§ Requirement
Give back every line of the data, word for word.

§ Information
☆ ☆ ☆ ☆ ☆ ☆ ☆

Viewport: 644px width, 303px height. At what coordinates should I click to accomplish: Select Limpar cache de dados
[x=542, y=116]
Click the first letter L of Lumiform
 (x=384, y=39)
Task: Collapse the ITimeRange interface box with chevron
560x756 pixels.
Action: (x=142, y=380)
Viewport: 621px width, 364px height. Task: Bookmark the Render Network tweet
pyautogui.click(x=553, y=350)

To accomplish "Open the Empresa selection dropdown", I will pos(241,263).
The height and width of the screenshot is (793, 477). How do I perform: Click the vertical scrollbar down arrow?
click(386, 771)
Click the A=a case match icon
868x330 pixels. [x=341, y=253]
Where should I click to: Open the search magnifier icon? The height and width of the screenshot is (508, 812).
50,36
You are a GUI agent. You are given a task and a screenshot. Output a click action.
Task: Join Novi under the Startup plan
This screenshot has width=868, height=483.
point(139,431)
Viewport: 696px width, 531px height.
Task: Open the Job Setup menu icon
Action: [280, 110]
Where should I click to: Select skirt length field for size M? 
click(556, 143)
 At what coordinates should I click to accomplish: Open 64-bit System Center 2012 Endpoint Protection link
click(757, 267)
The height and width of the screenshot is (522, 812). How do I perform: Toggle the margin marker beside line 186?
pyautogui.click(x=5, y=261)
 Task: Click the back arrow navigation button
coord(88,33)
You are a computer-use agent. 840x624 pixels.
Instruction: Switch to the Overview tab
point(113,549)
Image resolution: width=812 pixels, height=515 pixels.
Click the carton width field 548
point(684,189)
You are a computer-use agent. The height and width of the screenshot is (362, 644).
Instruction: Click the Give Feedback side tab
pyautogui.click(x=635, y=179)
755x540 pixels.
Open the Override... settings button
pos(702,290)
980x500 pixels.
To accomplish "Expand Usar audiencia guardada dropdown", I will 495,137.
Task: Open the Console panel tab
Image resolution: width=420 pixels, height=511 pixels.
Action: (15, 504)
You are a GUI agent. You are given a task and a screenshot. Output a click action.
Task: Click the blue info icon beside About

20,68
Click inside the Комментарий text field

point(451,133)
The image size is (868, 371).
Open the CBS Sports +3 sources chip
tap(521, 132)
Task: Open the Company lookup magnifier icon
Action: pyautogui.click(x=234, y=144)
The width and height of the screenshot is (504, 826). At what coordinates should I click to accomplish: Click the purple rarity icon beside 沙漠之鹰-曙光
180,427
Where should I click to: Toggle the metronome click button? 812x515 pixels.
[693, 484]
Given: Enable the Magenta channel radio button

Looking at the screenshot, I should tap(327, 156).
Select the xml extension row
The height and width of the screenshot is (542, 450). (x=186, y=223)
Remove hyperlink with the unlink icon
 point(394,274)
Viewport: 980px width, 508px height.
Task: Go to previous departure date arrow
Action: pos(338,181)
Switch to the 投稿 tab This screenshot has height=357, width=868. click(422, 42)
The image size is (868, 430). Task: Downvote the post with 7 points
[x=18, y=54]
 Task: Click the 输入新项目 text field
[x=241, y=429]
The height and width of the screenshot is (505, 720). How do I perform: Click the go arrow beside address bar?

☆ ☆ ☆ ☆ ☆ ☆ ☆

§ Task solution
Viewport: 644px width, 303px height. At what coordinates should I click to accomplish: Select Limpar cache de dados
[x=542, y=116]
Click the first letter L of Lumiform
 (x=384, y=39)
Task: Collapse the ITimeRange interface box with chevron
560x756 pixels.
Action: (x=142, y=380)
Viewport: 621px width, 364px height. Task: Bookmark the Render Network tweet
pyautogui.click(x=553, y=350)

To accomplish "Open the Empresa selection dropdown", I will pos(241,263).
The height and width of the screenshot is (793, 477). How do I perform: Click the vertical scrollbar down arrow?
click(386, 771)
Click the A=a case match icon
868x330 pixels. [x=341, y=253]
Where should I click to: Open the search magnifier icon? The height and width of the screenshot is (508, 812).
50,36
You are a GUI agent. You are given a task and a screenshot. Output a click action.
Task: Join Novi under the Startup plan
This screenshot has width=868, height=483.
point(139,431)
Viewport: 696px width, 531px height.
Task: Open the Job Setup menu icon
Action: [280, 110]
Where should I click to: Select skirt length field for size M? 
click(556, 143)
 At what coordinates should I click to accomplish: Open 64-bit System Center 2012 Endpoint Protection link
click(757, 267)
The height and width of the screenshot is (522, 812). How do I perform: Toggle the margin marker beside line 186?
pyautogui.click(x=5, y=261)
 Task: Click the back arrow navigation button
coord(88,33)
You are a computer-use agent. 840x624 pixels.
Instruction: Switch to the Overview tab
point(113,549)
Image resolution: width=812 pixels, height=515 pixels.
Click the carton width field 548
point(684,189)
You are a computer-use agent. The height and width of the screenshot is (362, 644).
Instruction: Click the Give Feedback side tab
pyautogui.click(x=635, y=179)
755x540 pixels.
Open the Override... settings button
pos(702,290)
980x500 pixels.
To accomplish "Expand Usar audiencia guardada dropdown", I will 495,137.
Task: Open the Console panel tab
Image resolution: width=420 pixels, height=511 pixels.
Action: (15, 504)
You are a GUI agent. You are given a task and a screenshot. Output a click action.
Task: Click the blue info icon beside About

20,68
Click inside the Комментарий text field

point(451,133)
The image size is (868, 371).
Open the CBS Sports +3 sources chip
tap(521, 132)
Task: Open the Company lookup magnifier icon
Action: pyautogui.click(x=234, y=144)
The width and height of the screenshot is (504, 826). At what coordinates should I click to accomplish: Click the purple rarity icon beside 沙漠之鹰-曙光
180,427
Where should I click to: Toggle the metronome click button? 812x515 pixels.
[693, 484]
Given: Enable the Magenta channel radio button

Looking at the screenshot, I should tap(327, 156).
Select the xml extension row
The height and width of the screenshot is (542, 450). (x=186, y=223)
Remove hyperlink with the unlink icon
 point(394,274)
Viewport: 980px width, 508px height.
Task: Go to previous departure date arrow
Action: pos(338,181)
Switch to the 投稿 tab This screenshot has height=357, width=868. click(422, 42)
The image size is (868, 430). Task: Downvote the post with 7 points
[x=18, y=54]
 Task: Click the 输入新项目 text field
[x=241, y=429]
The height and width of the screenshot is (505, 720). How do I perform: Click the go arrow beside address bar?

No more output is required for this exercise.